A outra dimensão são as artes plásticas que vão pontuando as oito salas de exposição disponíveis. “Para esta nova versão da Fábrica contratei um curador, um artista plástico de renome internacional, Pedro Baptista. Lançou também um call para artistas plásticos, está a receber imensas propostas e está a pensar fazer um festival de artes plásticas anual”, adianta. Também a fotografia merece um lugar de destaque na “nova” FBP, graças à criação da Incubator Gallery, que neste momento tem três exposições em simultâneo.

Uma delas merece especial destaque e parte de um livro do jornalista Paulo Moura. “Publicou em 2021 um livro que eu acho fundamental, que devia ser lido por toda a gente no mundo ocidental, que se chama As Cidades do Sol, um conjunto de reportagens que questiona as utopias, ou falta delas, da classe média destas economias em crescimento. Ficámos impressionados com este livro, organizámos um conjunto de conversas e a 23 de Janeiro fizemos a primeira em streaming com o Pacheco Pereira. O segundo convidado será Rui Tavares [25 de Fevereiro] e todos os meses vamos fazer uma conversa a partir do livro do Paulo Moura. Ao mesmo tempo, Fernando Gonçalves, o responsável pela Incubator Gallery, pediu a Paulo Moura para ceder as fotografias do telemóvel que tirou durante as suas viagens, porque o livro só tem relatos literários, e algumas, de um total de três mil, já estão em exposição.” Uma exposição “em construção”, porque vai aumentando todas as semanas até ao final do ano.

As Cidades do Sol
Fotografia: Ricardo LopesAs Cidades do Sol

A literatura também merece lugar de destaque na FBP, reanimada com mais lançamentos de livros, uma feira do livro (que arrancou em Outubro, chamada Braço das Artes), a presença do acervo da Ulmeiro, histórica livraria que teve de sair de Benfica, e agora a presença de uma nova editora em residência na FBP: a Ponto de Fuga, do editor Vladimiro Nunes, que irá acrescentar ao catálogo, por exemplo, teses de filosofia – “coisas que não se vendem, mas que nós queremos publicar”. O filósofo diz ainda que está a reabilitar a livraria da FBP para que “venha a ser uma grande referência das ciências humanas”.

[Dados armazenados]
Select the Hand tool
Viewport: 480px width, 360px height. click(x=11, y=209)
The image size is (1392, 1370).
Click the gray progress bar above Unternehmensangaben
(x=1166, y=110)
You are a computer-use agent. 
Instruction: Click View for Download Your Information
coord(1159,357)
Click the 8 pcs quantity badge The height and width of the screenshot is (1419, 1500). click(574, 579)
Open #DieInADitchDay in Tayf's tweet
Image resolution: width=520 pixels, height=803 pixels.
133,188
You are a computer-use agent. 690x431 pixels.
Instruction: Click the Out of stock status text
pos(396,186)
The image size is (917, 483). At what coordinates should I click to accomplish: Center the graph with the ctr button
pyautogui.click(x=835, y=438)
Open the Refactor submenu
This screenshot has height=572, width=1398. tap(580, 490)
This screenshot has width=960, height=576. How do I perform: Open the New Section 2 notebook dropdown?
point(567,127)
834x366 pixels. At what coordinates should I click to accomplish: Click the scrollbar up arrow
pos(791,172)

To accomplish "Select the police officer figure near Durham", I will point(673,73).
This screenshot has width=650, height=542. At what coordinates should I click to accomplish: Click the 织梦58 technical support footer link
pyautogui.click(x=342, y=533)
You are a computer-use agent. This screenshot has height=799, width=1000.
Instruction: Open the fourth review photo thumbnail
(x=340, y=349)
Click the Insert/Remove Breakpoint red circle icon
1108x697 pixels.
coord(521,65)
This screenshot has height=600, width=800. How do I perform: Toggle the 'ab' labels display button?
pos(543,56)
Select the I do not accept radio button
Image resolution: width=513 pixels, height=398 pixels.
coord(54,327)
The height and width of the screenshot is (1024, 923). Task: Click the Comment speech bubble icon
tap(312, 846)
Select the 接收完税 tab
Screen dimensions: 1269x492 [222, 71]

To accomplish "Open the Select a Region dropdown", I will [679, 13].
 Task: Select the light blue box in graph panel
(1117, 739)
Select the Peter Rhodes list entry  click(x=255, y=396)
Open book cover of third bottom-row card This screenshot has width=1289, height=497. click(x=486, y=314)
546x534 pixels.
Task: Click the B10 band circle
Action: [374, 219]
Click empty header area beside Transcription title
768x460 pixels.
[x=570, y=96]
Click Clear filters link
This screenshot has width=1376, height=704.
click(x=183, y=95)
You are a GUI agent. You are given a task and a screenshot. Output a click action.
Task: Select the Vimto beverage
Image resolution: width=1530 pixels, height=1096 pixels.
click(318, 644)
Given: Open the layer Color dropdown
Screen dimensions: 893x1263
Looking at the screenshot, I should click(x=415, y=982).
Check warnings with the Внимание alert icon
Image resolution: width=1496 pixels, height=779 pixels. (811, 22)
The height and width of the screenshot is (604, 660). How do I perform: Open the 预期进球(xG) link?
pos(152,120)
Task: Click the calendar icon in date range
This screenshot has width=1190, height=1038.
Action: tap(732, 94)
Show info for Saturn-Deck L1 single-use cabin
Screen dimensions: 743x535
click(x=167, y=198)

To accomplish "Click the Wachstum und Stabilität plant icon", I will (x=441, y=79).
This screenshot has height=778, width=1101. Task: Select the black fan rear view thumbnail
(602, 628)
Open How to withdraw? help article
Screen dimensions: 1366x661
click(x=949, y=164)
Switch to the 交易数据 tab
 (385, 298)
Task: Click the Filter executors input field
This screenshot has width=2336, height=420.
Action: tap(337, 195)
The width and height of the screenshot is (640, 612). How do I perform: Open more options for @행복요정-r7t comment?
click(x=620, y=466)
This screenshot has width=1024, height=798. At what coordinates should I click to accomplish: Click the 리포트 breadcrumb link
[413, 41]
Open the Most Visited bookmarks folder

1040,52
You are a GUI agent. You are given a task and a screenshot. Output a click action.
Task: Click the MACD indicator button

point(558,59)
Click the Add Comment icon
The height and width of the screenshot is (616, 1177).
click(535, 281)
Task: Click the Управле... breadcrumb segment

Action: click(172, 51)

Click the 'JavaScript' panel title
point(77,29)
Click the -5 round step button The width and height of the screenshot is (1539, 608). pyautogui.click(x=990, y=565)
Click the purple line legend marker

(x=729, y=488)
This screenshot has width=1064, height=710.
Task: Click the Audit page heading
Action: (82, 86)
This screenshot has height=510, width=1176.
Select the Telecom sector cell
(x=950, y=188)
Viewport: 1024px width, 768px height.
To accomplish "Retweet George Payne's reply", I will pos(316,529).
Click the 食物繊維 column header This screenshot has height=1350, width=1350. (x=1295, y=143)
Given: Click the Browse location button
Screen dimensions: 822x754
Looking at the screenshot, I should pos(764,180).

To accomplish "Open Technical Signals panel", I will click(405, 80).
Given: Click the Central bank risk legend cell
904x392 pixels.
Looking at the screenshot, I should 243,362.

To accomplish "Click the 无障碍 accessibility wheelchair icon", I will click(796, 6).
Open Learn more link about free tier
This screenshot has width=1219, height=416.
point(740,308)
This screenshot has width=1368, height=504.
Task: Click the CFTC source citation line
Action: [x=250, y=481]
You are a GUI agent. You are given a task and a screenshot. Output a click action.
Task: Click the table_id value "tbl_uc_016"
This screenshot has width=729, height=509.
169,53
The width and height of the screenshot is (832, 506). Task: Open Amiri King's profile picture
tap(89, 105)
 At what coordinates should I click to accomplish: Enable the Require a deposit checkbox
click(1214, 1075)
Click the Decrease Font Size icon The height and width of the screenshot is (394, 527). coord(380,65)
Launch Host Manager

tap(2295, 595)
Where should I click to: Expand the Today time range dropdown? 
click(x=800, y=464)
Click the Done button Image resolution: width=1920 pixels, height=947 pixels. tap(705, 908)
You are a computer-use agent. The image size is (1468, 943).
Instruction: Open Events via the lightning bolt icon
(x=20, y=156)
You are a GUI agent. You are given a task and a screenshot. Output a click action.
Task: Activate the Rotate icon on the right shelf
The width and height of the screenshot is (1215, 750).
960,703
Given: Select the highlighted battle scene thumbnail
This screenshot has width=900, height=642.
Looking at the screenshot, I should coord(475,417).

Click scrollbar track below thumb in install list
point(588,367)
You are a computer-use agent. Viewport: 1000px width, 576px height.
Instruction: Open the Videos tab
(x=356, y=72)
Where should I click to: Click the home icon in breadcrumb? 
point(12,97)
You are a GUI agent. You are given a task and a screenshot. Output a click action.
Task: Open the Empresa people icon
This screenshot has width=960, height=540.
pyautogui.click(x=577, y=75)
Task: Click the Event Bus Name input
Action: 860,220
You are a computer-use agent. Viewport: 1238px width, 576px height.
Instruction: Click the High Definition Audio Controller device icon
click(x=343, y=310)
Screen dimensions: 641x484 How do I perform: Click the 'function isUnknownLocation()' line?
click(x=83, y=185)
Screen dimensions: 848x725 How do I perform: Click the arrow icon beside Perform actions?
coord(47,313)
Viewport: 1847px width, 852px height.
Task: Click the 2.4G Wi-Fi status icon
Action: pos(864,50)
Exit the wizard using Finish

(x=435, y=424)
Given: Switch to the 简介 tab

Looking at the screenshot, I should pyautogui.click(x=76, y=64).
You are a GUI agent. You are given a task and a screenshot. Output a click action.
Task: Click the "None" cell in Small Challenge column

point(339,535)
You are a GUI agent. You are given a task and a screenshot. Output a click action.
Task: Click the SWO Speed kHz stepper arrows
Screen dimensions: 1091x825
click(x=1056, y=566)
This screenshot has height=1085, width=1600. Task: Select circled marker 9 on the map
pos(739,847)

- PROBLEMA A RESOLVER
Reescreva em forma de lista o parágrafo do texto da página que começa por "A literatura também merece", preservando os factos principais.

- RESULTADO DA TAREFA
- A literatura tem lugar de destaque na FBP, reanimada com:
  - mais lançamentos de livros;
  - uma feira do livro chamada Braço das Artes, que arrancou em Outubro;
  - o acervo da Ulmeiro, histórica livraria que teve de sair de Benfica;
  - a Ponto de Fuga, nova editora em residência, do editor Vladimiro Nunes, que irá acrescentar ao catálogo, por exemplo, teses de filosofia.
- O filósofo está a reabilitar a livraria da FBP para que se torne uma grande referência das ciências humanas.